The peer review process is interactive, with specific procedures that depend on the type of review being conducted.

For a System Review, the reviewer conducts an in-depth look at the firm’s quality management system. The reviewer will interview firm personnel to understand how the system operates in practice. They will also test compliance by examining records of independence confirmations, inspecting CPE documentation, and reviewing a sample of engagement workpapers to verify the system was consistently applied.

The process for an Engagement Review is more narrowly focused. The reviewer’s primary task is to assess a sample of engagements by inspecting the financial statements, the accountant’s report, and the required documentation from the firm.

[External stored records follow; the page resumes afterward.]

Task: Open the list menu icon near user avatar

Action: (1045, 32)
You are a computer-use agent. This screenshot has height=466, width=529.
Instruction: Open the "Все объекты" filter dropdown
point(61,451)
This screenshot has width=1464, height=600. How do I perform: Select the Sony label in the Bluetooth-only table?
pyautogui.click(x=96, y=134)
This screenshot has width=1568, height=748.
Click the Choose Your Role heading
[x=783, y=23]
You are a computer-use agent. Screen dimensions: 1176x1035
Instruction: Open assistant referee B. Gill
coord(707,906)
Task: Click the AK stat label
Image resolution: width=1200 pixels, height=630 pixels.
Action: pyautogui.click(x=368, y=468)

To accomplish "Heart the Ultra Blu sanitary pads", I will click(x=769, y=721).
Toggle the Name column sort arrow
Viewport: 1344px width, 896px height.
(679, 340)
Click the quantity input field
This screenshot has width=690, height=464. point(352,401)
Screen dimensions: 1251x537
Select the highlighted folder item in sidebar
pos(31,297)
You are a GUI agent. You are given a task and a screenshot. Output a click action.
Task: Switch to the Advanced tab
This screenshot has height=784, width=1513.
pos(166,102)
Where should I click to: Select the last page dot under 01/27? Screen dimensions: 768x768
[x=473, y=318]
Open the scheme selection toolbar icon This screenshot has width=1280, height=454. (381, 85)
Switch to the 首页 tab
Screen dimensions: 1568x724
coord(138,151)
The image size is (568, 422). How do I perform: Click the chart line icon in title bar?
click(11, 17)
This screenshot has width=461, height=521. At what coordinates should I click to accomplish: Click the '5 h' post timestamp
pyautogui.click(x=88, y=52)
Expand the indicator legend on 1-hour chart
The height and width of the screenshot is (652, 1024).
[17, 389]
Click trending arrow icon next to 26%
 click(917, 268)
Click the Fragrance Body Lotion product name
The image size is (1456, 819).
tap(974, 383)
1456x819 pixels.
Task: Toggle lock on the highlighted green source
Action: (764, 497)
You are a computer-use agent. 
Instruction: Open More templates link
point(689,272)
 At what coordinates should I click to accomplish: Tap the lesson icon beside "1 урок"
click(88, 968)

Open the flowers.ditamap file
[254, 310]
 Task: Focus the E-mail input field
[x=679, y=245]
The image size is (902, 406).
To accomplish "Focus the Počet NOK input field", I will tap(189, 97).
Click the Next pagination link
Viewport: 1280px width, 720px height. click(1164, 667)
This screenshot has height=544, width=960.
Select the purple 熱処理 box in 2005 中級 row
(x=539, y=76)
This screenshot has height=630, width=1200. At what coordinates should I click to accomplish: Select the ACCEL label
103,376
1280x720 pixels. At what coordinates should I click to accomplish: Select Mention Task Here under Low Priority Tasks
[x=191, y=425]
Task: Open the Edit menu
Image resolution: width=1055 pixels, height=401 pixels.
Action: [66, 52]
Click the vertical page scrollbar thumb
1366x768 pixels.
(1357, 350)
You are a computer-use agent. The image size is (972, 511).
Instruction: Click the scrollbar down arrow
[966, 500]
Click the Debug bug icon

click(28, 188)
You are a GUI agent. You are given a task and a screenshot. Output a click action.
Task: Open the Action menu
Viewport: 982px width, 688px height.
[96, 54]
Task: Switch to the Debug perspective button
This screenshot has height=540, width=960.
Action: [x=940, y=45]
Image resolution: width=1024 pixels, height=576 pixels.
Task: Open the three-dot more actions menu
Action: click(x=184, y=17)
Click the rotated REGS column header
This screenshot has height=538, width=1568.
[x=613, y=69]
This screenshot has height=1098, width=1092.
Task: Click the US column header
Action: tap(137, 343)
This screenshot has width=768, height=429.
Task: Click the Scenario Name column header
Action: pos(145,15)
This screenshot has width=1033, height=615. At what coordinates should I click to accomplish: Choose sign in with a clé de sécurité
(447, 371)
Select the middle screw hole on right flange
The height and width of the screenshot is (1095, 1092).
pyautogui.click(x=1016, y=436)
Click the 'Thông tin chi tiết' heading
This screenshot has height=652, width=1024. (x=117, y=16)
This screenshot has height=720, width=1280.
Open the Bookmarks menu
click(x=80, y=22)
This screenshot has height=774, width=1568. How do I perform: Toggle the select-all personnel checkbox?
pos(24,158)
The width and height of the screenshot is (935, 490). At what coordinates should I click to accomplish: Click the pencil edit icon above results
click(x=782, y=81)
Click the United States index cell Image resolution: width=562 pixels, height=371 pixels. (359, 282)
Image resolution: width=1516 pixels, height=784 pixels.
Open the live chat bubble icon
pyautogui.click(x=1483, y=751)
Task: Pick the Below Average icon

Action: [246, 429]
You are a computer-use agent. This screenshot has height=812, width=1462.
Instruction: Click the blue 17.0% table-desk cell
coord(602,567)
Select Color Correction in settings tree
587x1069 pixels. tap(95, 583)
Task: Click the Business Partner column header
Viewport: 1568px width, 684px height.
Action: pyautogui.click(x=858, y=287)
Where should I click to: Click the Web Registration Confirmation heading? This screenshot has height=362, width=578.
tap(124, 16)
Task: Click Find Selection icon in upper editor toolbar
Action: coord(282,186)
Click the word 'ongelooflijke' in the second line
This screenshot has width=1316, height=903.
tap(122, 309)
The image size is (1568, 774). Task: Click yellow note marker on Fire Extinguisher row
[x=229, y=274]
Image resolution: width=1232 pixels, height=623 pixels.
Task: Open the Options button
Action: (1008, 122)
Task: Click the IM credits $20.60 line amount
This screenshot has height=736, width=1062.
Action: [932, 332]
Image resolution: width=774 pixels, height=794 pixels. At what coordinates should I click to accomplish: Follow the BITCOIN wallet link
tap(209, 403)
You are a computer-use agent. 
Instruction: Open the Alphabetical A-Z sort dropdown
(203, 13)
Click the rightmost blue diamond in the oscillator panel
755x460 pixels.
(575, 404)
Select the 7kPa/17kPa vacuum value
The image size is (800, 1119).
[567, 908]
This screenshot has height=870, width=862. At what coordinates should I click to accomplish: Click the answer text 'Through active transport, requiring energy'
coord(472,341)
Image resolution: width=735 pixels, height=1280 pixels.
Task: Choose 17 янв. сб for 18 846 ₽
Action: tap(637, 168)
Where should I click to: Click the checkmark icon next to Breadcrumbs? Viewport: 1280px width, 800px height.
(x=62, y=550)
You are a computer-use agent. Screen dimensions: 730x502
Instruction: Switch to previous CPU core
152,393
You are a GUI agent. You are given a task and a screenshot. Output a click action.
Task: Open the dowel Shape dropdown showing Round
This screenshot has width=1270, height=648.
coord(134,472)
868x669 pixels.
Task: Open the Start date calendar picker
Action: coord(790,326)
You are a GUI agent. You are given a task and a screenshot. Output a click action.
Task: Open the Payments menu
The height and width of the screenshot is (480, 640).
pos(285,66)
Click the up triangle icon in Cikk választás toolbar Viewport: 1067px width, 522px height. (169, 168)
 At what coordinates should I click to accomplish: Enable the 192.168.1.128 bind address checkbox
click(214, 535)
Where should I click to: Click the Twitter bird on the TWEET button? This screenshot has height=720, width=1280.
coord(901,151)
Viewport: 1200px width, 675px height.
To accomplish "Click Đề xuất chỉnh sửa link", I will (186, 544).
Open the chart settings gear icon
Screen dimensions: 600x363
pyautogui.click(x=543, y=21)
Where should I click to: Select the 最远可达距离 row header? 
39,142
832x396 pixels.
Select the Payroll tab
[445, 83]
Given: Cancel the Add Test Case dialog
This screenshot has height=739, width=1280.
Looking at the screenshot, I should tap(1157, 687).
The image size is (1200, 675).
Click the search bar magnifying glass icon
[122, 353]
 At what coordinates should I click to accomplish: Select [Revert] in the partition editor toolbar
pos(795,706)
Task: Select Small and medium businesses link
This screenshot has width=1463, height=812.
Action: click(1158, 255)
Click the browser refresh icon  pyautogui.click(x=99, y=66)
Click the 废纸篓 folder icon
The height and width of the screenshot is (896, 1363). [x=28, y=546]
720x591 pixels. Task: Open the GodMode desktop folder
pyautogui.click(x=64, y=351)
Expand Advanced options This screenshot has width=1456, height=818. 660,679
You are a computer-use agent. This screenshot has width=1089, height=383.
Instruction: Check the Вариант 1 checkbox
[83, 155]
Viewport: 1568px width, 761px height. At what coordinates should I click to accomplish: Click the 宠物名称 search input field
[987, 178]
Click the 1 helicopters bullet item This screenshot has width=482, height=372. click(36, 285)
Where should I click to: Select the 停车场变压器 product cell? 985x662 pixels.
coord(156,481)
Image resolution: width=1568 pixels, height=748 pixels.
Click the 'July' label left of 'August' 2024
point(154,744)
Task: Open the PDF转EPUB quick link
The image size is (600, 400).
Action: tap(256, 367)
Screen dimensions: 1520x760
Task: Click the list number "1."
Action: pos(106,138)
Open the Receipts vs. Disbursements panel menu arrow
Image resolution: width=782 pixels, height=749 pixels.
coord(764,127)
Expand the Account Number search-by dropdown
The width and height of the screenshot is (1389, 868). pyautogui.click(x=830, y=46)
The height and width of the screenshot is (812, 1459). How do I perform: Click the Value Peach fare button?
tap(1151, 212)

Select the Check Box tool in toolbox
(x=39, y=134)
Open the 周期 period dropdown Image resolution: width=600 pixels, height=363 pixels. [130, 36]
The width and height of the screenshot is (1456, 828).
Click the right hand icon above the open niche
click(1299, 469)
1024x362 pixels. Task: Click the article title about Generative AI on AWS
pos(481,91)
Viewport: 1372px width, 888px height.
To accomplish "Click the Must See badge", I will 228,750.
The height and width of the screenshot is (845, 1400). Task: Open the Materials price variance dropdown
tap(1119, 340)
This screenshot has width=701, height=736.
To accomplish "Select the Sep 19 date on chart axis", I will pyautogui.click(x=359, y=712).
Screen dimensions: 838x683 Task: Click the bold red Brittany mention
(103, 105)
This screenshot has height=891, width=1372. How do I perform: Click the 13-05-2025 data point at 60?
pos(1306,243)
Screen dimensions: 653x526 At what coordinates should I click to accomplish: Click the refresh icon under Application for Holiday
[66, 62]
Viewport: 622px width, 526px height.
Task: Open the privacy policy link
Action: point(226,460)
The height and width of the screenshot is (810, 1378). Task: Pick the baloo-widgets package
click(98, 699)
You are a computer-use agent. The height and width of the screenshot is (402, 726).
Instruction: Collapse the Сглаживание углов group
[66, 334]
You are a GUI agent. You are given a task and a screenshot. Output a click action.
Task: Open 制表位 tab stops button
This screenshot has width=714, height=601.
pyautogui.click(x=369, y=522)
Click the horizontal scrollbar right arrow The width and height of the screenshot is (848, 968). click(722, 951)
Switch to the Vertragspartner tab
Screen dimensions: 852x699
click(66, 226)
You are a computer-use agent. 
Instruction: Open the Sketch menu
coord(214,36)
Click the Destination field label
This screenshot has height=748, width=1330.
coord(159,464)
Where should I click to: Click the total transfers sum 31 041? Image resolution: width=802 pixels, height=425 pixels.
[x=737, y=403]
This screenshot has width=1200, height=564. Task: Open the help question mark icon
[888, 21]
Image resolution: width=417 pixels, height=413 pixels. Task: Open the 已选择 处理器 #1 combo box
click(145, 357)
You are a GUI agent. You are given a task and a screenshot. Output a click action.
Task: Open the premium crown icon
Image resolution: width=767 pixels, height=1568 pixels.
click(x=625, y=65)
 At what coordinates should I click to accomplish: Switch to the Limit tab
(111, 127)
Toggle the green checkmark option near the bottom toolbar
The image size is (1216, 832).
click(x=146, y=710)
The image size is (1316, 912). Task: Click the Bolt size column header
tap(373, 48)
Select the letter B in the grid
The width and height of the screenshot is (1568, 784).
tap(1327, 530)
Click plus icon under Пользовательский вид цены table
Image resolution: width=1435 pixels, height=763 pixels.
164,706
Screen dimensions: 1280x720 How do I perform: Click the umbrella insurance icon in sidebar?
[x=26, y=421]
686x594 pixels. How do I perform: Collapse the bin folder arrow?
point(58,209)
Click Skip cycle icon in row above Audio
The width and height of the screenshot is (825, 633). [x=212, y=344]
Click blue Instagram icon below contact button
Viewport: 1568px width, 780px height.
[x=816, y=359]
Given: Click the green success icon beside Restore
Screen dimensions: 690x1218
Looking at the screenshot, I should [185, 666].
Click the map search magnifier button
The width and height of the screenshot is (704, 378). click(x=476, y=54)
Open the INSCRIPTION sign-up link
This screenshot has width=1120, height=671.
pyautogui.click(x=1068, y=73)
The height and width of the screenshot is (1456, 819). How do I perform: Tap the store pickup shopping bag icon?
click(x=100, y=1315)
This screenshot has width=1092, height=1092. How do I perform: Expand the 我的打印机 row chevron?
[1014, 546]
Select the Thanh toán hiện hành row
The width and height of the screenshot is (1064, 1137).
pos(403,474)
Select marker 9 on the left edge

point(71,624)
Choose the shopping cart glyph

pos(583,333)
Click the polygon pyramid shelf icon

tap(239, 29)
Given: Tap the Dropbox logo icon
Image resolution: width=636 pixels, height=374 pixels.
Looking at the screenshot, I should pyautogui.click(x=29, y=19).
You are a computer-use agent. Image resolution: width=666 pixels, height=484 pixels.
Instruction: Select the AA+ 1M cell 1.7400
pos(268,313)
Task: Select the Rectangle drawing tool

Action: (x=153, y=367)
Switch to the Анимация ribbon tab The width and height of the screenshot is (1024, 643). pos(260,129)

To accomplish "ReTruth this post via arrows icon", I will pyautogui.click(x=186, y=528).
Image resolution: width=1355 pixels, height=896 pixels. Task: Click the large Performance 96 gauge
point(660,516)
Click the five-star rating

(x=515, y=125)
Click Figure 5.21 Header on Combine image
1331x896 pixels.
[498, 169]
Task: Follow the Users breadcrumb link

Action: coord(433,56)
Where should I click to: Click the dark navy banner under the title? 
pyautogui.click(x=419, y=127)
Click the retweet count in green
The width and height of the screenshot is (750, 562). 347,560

Because it does not involve a study of the firm’s broader quality system, an Engagement Review is often performed off-site.

Throughout either review, there is ongoing dialogue between the reviewer and the firm. If the reviewer identifies potential issues of non-compliance with professional standards, these are discussed as they arise. This communication allows the firm to provide additional information or context that may resolve the issue before the review concludes.

The active phase of the review concludes with an exit conference. During this meeting, the reviewer presents a summary of the results to the firm’s management, including the draft report and any recommendations. This provides an opportunity for the firm to understand the basis for the reviewer’s conclusions and ask questions before the final report is issued.

Understanding Peer Review Reports and Required Actions

The peer review concludes with a final report that provides a rating summarizing the reviewer’s findings. This report is a formal record of the outcome and dictates any subsequent actions the firm must take.

There are three possible ratings a firm can receive. A “Pass” rating indicates the firm’s system of quality management is suitably designed and was complied with to provide reasonable assurance of conforming with professional standards. A “Pass with Deficiencies” rating is given when deficiencies are found but are not considered significant enough to warrant a fail. A “Fail” rating means the reviewer found significant deficiencies in the firm’s quality management system.

The final report contains the reviewer’s opinion letter stating the conclusion and rating. If the rating is “Pass with Deficiencies” or “Fail,” the report will also include a detailed list of the findings and the firm’s formal response. This structure ensures transparency about any identified issues and the firm’s plan to address them.

For any rating other than “Pass,” the firm must submit a formal letter of response to the administering entity, such as a state CPA society. This letter must outline the corrective actions the firm will take to remediate the deficiencies. The peer review committee of the administering entity evaluates the report and the firm’s response to determine if the proposed actions are sufficient to resolve the issues.